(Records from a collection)
□ □ □ □ □ □ □
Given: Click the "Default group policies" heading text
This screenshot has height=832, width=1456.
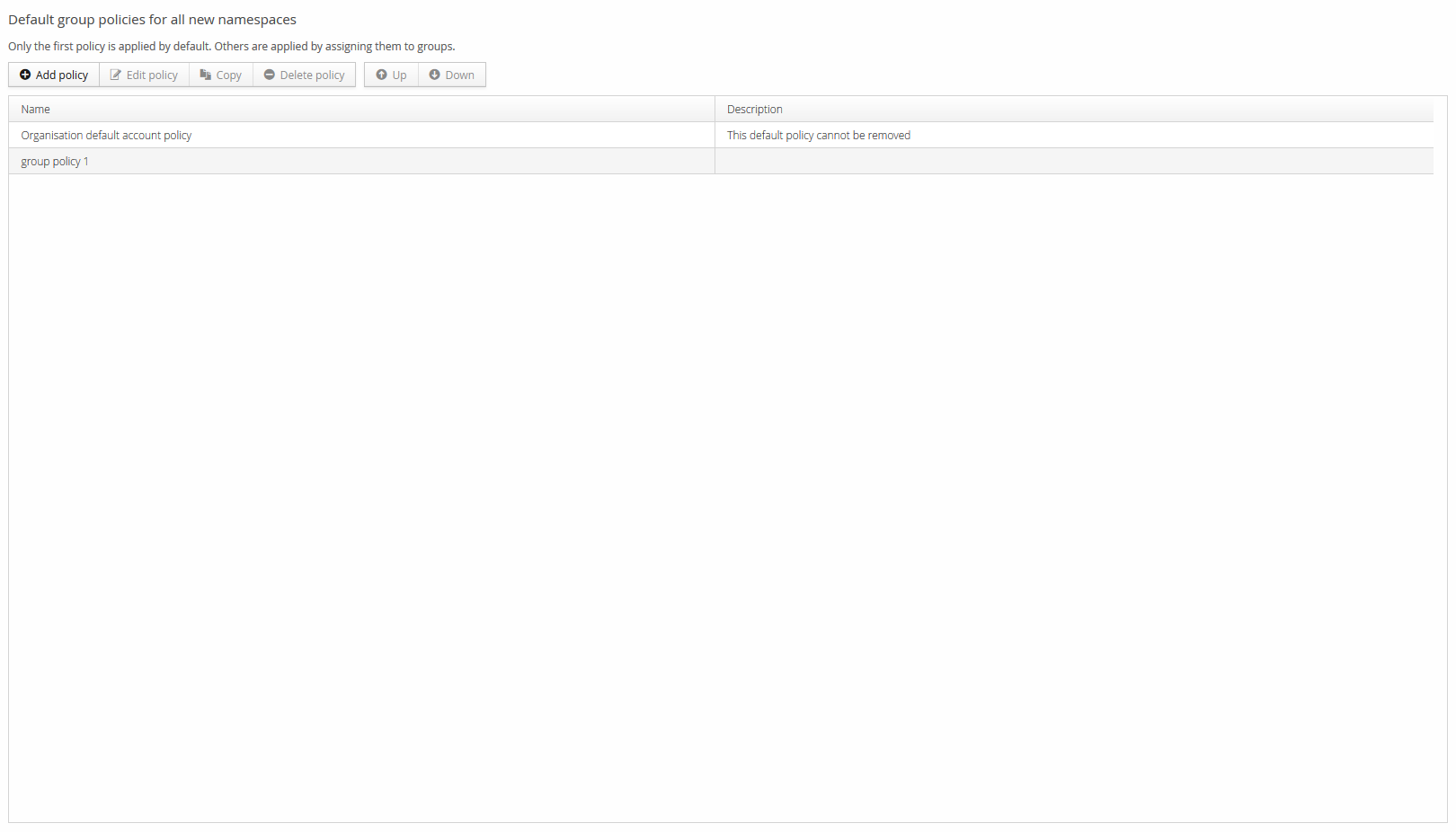Looking at the screenshot, I should [x=152, y=20].
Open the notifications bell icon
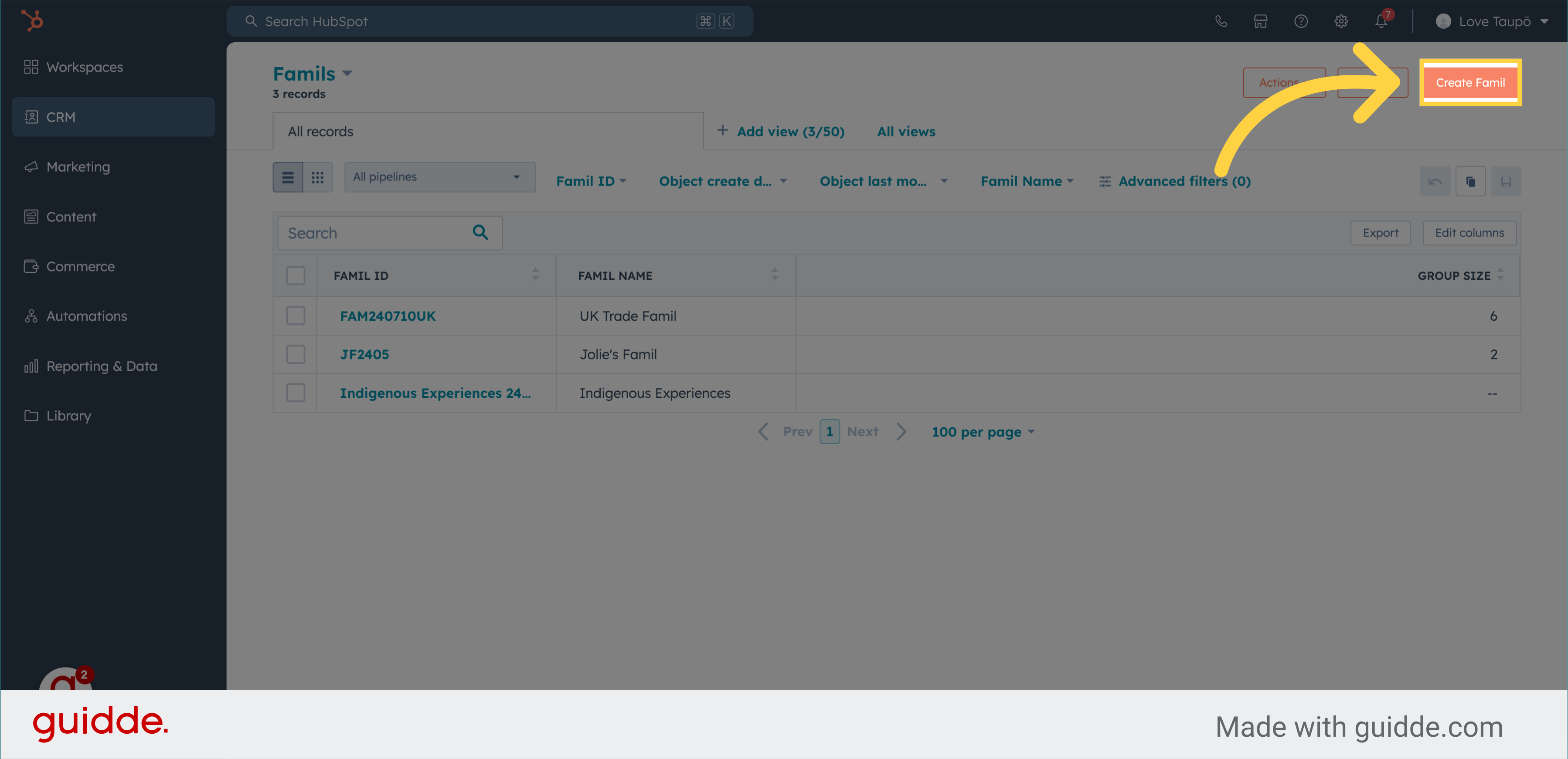1568x759 pixels. (x=1381, y=21)
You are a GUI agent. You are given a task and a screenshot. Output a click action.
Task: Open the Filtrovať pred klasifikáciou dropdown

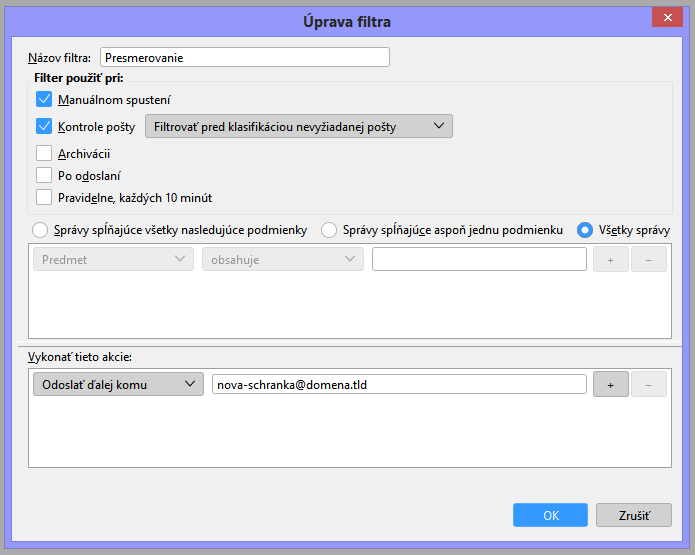point(298,126)
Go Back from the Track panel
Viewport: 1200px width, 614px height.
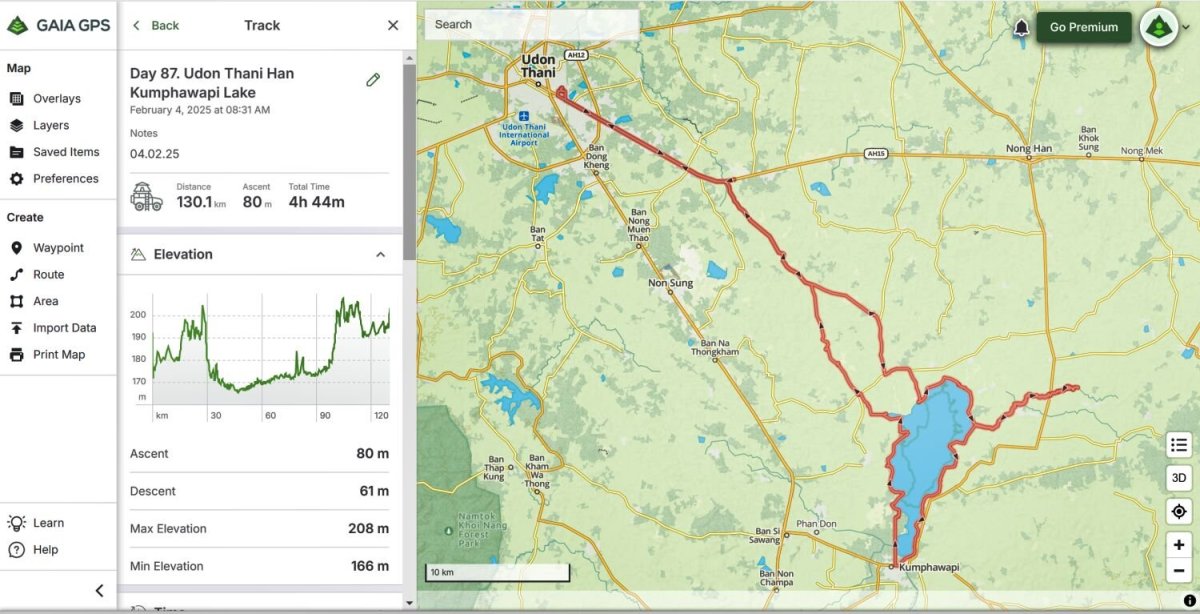click(x=155, y=25)
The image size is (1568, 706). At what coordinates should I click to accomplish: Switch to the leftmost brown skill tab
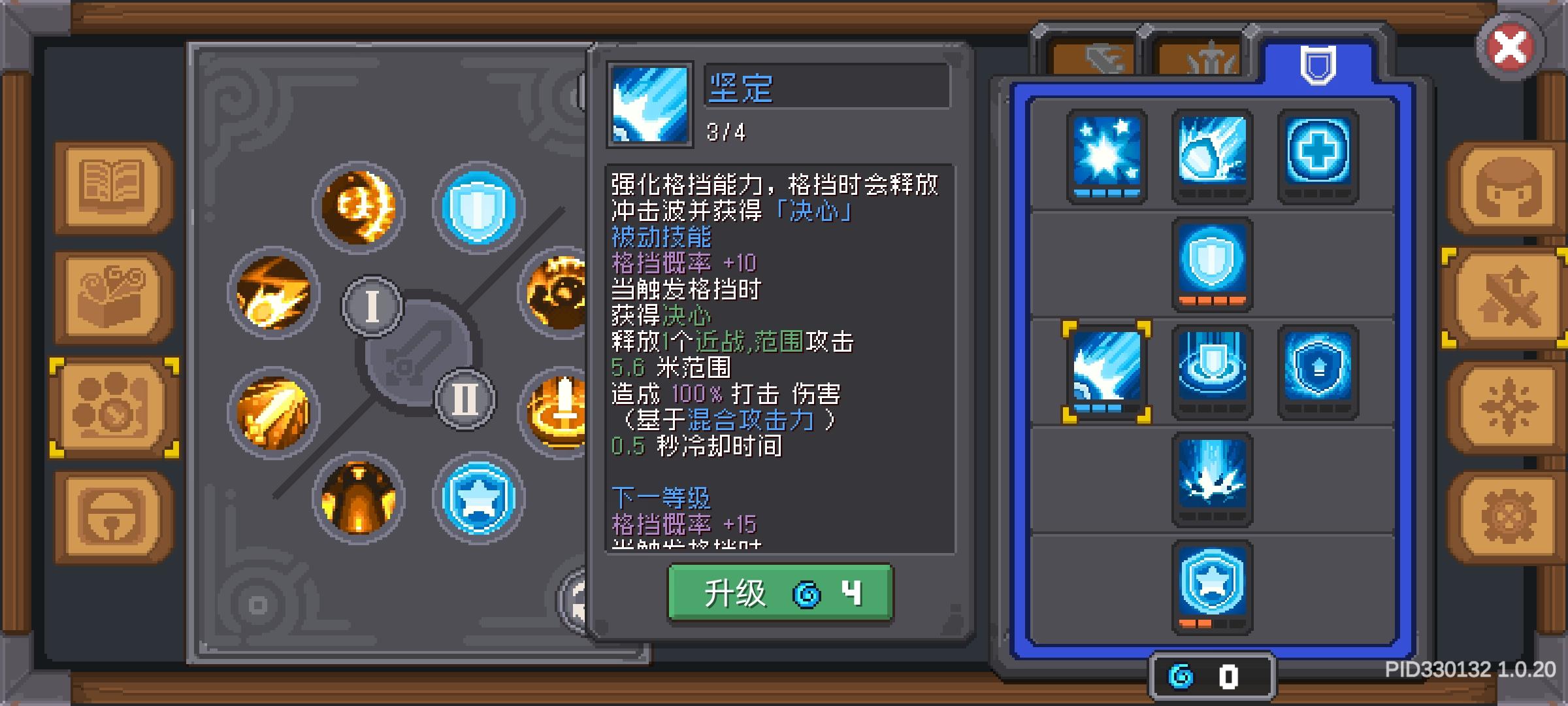(1090, 58)
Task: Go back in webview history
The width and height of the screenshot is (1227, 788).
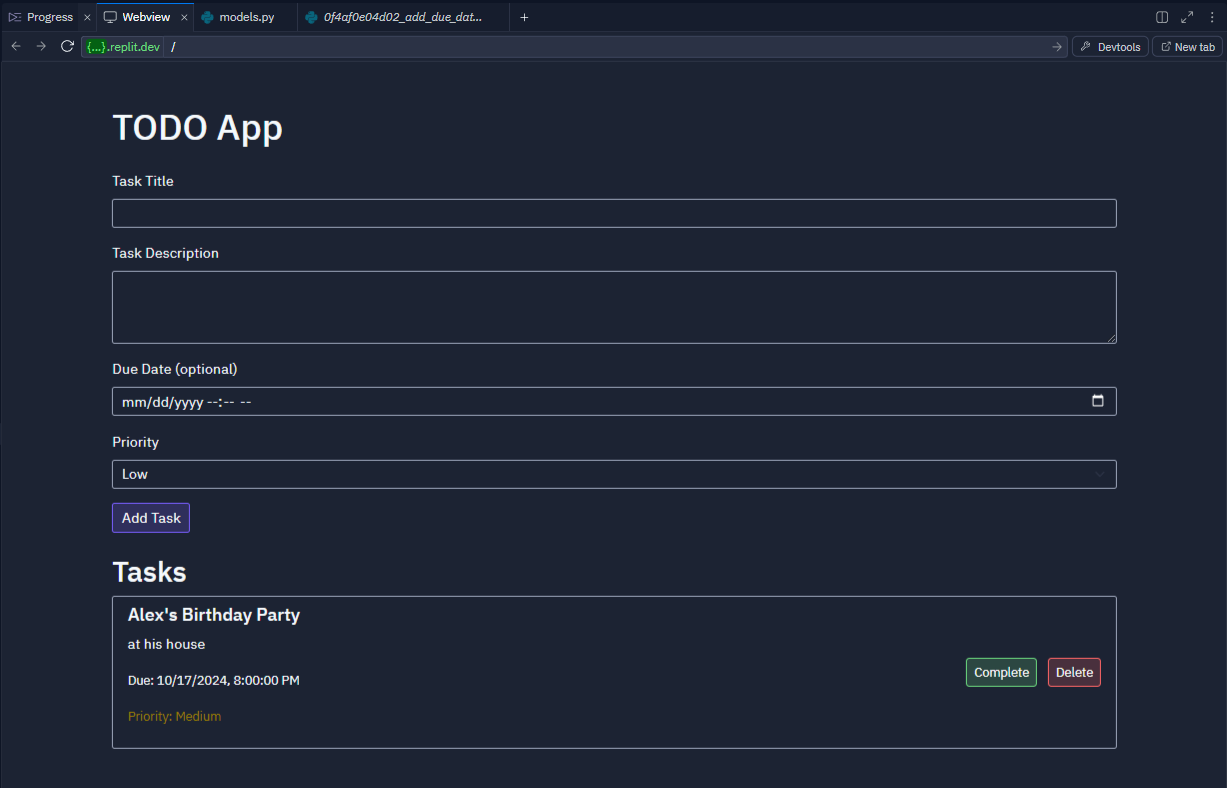Action: pyautogui.click(x=16, y=47)
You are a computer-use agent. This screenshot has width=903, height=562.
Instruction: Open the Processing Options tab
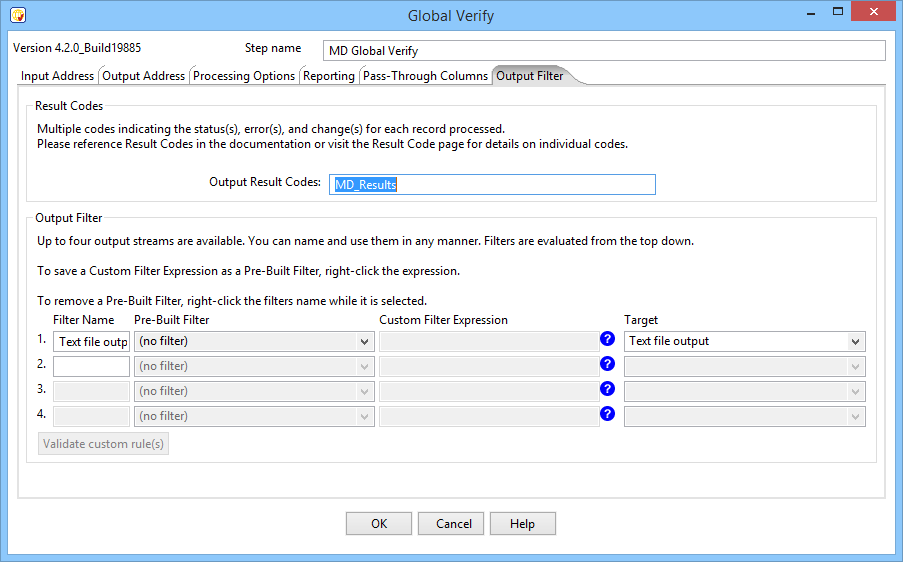244,76
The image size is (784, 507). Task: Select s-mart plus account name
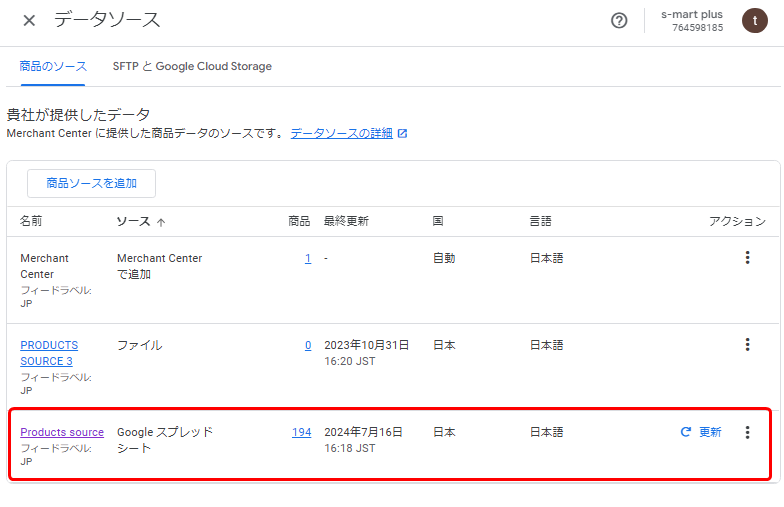[x=691, y=15]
□ □ □ □ □ □ □
SET EXERCISE
Retype all the rows above word for word, leaving out the pictures.

RESPONSE TO THIS EXERCISE
Given: Click the "Default group policies" heading text
This screenshot has height=832, width=1456.
Looking at the screenshot, I should [x=152, y=20].
Open the notifications bell icon
1568x759 pixels. (x=1381, y=21)
You are a GUI agent. You are given a task and a screenshot. Output a click action.
Task: Open the Filtrovať pred klasifikáciou dropdown

point(298,126)
Go Back from the Track panel
Viewport: 1200px width, 614px height.
click(x=155, y=25)
The image size is (1568, 706). At what coordinates should I click to accomplish: Switch to the leftmost brown skill tab
(1090, 58)
Task: Go back in webview history
The width and height of the screenshot is (1227, 788).
Action: pyautogui.click(x=16, y=47)
You are a computer-use agent. This screenshot has width=903, height=562.
Instruction: Open the Processing Options tab
244,76
The image size is (784, 507). Task: Select s-mart plus account name
[x=691, y=15]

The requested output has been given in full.